I am excited to share that our efforts at University Medical Center to increase access to prenatal and obstetrics care in rural Pickens County was featured in March on PBS NewsHour.

For the segment, a PBS reporter and film crew spent a day in the county – at the home of a UMC-Carrollton patient and traveling with her to the clinic by city bus for her post-partum appointment with Dr. Catherine Lavender, who was also interviewed for the piece, and observing as Dr. Lavender conducted a telemedicine prenatal visit with another patient.

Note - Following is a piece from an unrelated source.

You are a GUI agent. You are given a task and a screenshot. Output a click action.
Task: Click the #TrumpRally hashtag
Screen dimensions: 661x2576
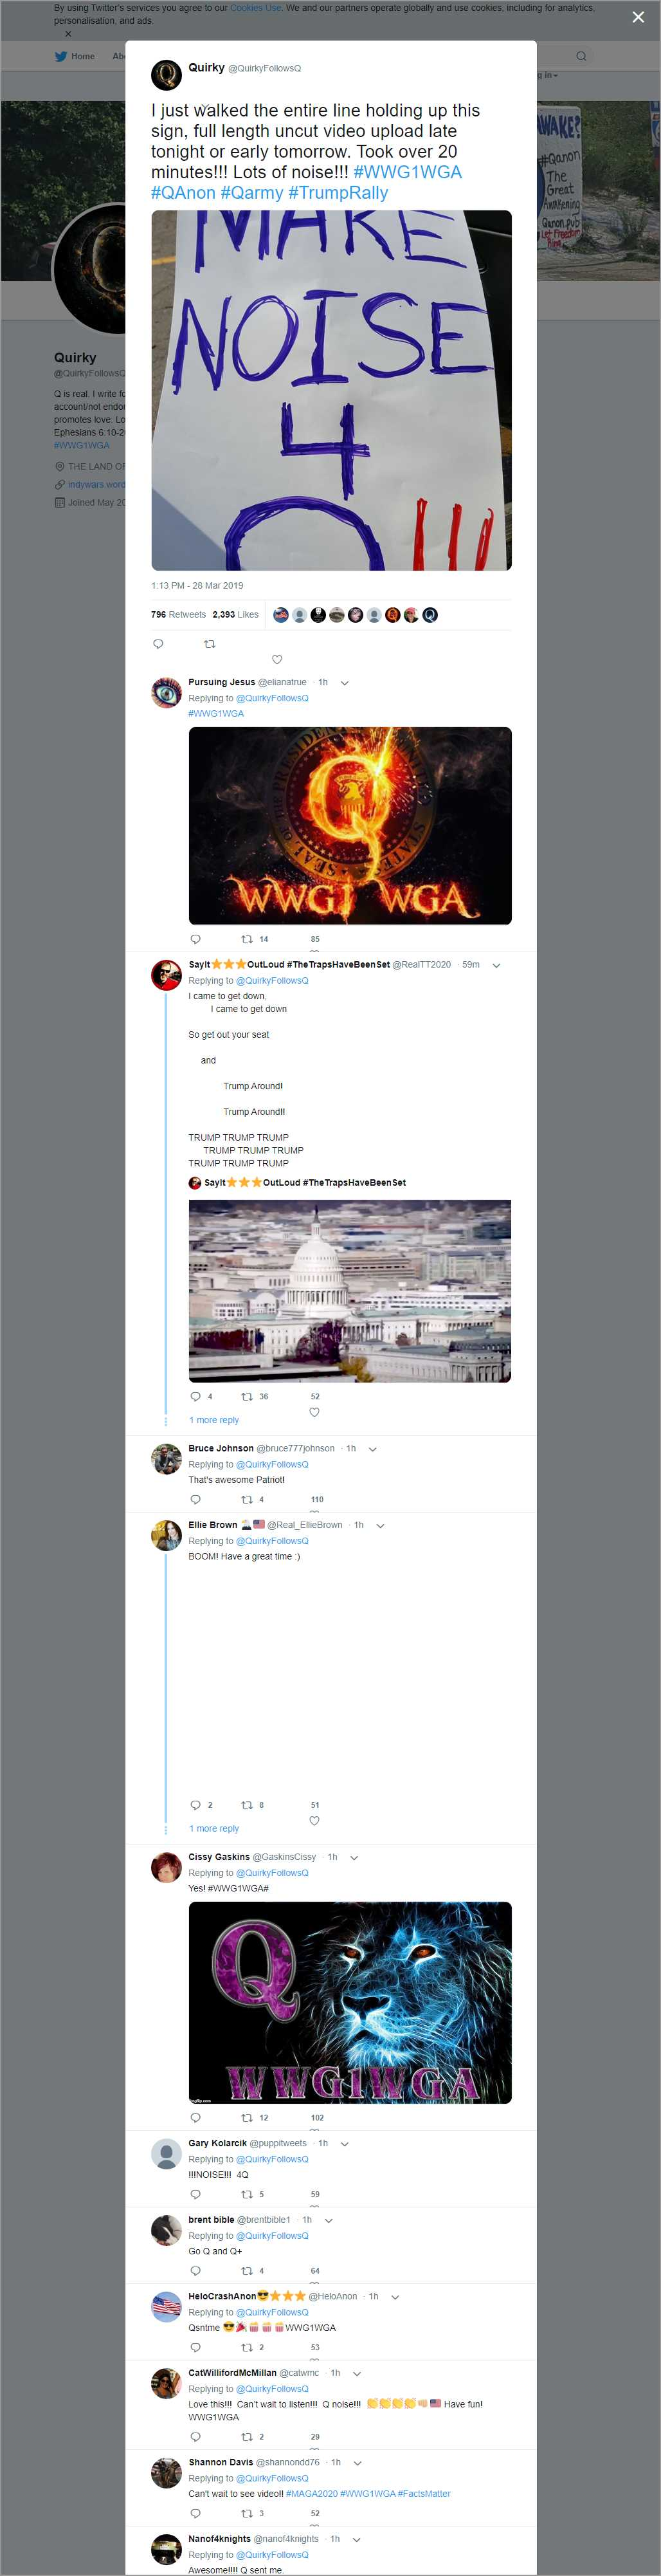click(338, 193)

Dr. Lavender is a family medicine obstetrician who practices at UMC clinics in Carrollton and Northport, and she is a familiar face in Pickens County. She practiced full time in the county from 2003 to 2013, when she joined UMC. Even then, she continued to see patients one day a week in Pickens County. Now she spends that day at UMC-Carrollton.

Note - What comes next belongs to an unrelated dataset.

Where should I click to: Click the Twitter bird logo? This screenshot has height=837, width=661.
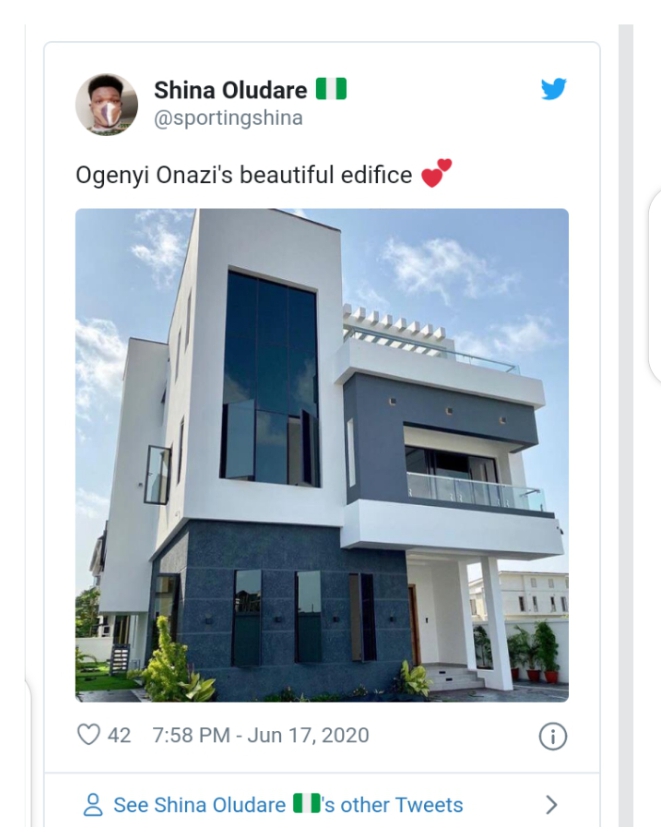point(554,89)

Dr. Lavender is dedicated to ensuring that all women, particularly women living in rural communities, have access to prenatal care, and we share her dedication. Prenatal care means better outcomes for mother and baby. Babies of mothers who don’t get prenatal care are more likely to have low birthweight, a leading cause of infant mortality.

In many rural communities in Alabama, it’s often difficult to get prenatal care. One reason is the closure of rural hospitals. When rural hospitals struggle financially, labor and delivery units are often one of the first things to go because delivering babies is expensive. It’s hard to anticipate how long it might take to deliver a baby, potentially requiring around-the-clock availability of nurses, doctors, surgeons and anesthesiologists. But without hospital labor and delivery units, local obstetricians often leave town and rural women lose access to essential services.

At the College of Community Health Sciences, which operates UMC, we know that with additional training, family medicine physicians can provide needed prenatal an obstetrics care in rural areas that are not able to support ob-gyns. Through our yearlong Obstetrics Fellowship, family medicine physicians receive training in obstetrics care, including instrumental and operative obstetrics, ultrasound, Cesarean sections and dilatation and curettage.

This fellowship provides a model that we have used to increase access to prenatal and obstetrics care in rural Alabama communities. Like UMC-Carrollton, there are family medicine obstetricians at our UMC clinics in Demopolis and Fayette who are caring for expectant mothers and delivering their babies.

While it’s great to have our work at UMC-Carrollton recognized by PBS NewsHour, it’s a reflection of our efforts throughout our medical practice to provide access to care that all patients need and deserve.

The College of Community Health Sciences operates University Medical Center, the UA Student Health Center and Pharmacy, Brewer-Porch Children’s Center and Capstone Hospitalist Group.